A user's experience of internet resources may involve navigation and discovery of information. For example, a user may perform a web search that returns hyperlinks to websites the user may find useful. A user's experience may be enhanced by providing more advanced interactions based upon an improved understanding of the user's preferences. For example, if it can be determined a user is interacting with an image of a car, then additional information may be provided (e.g., local car dealership information, current car reviews, etc.). Machine comprehension attempts to understand the user's interactions by reducing a gap between the format of information a human understands and a machine understands.

SUMMARY

This Summary is provided to introduce a selection of concepts in a simplified form that are further described below in the Detailed Description. This Summary is not intended to identify key factors or essential features of the claimed subject matter, nor is it intended to be used to limit the scope of the claimed subject matter.
A technique for creating contextual representation of a data stream through semantic interpretation is disclosed herein. A data stream is received. The data stream may comprise structured and/or unstructured data. For example, a data stream may comprise HTML images and text from a website a user interacted with, an e-mail received by a user, audio, and/or other formats of data.

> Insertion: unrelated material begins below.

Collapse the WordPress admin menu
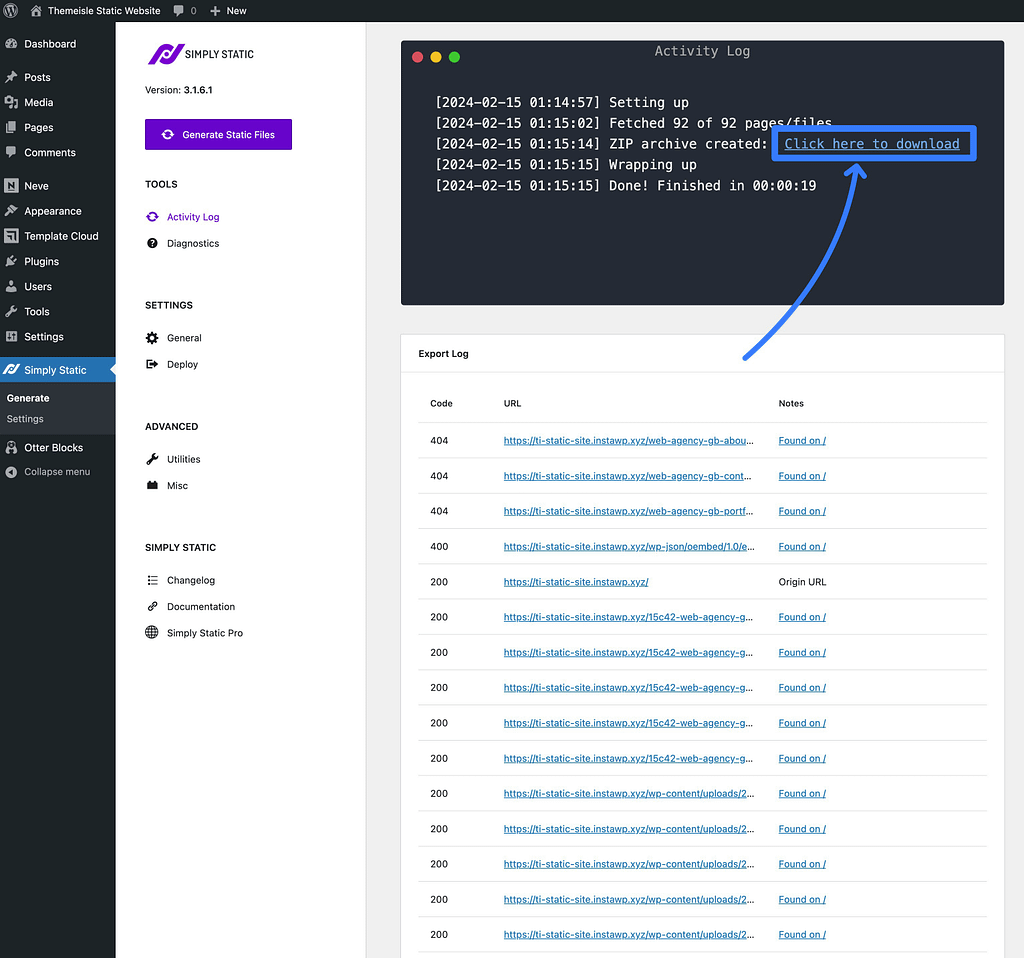 56,472
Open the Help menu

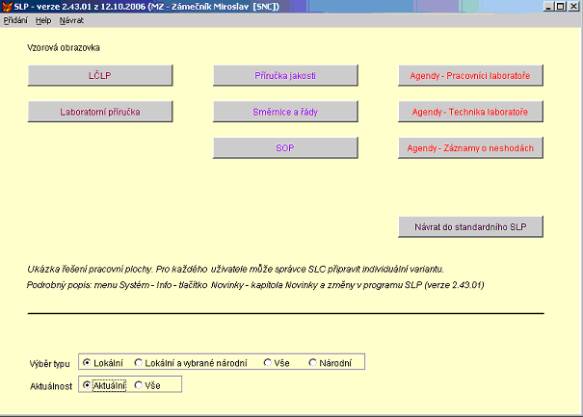point(43,20)
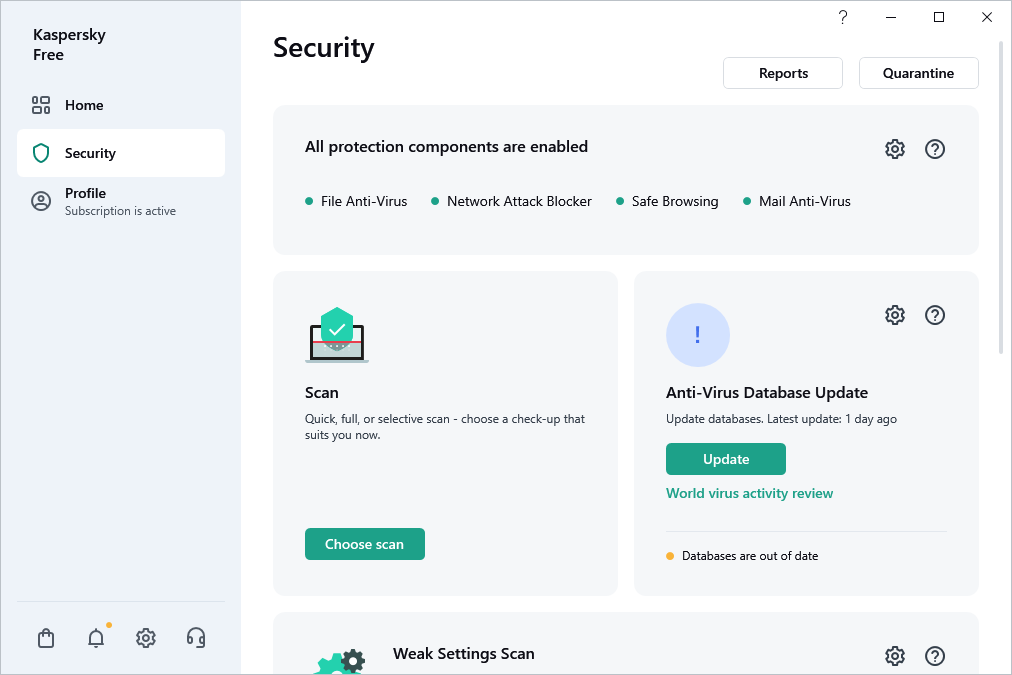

Metadata may be extracted from the data stream (e.g., shutter speed and resolution of an image). The extracted metadata may be used to create a format table (e.g., store the extracted metadata in persistent storage). The data stream and/or extracted metadata may be identified as a work packet. Non-semantic entities within the work packet may be removed (e.g., links, advertisements, scripts).
At least one feature within the work packet may be extracted. A feature may comprise proper names, text fragments, lists, dates, etc. For example, an image of a shirt may comprise button, collar, and/or sleeve features. At least one kind classification may be created based upon at least one feature. For example, a shirt kind classification may be created based upon the features of a button, collar, and sleeve. A kind classification may comprise a confidence level of the classification, a timestamp, and/or the data stream associated with the kind classification. At least one kind classification and/or an associated set of related information may be presented. For example, if a user interacts with a website regarding a live concert, then the user may be presented with a concert kind classification comprising additional information about the concert, other local concerts, biographical information about the composer, and/or actions the user may perform (e.g., send the concert information to friends, save the date of the concert on a calendar, etc.).
To the accomplishment of the foregoing and related ends, the following description and annexed drawings set forth certain illustrative aspects and implementations. These are indicative of but a few of the various ways in which one or more aspects may be employed. Other aspects, advantages, and novel features of the disclosure will become apparent from the following detailed description when considered in conjunction with the annexed drawings.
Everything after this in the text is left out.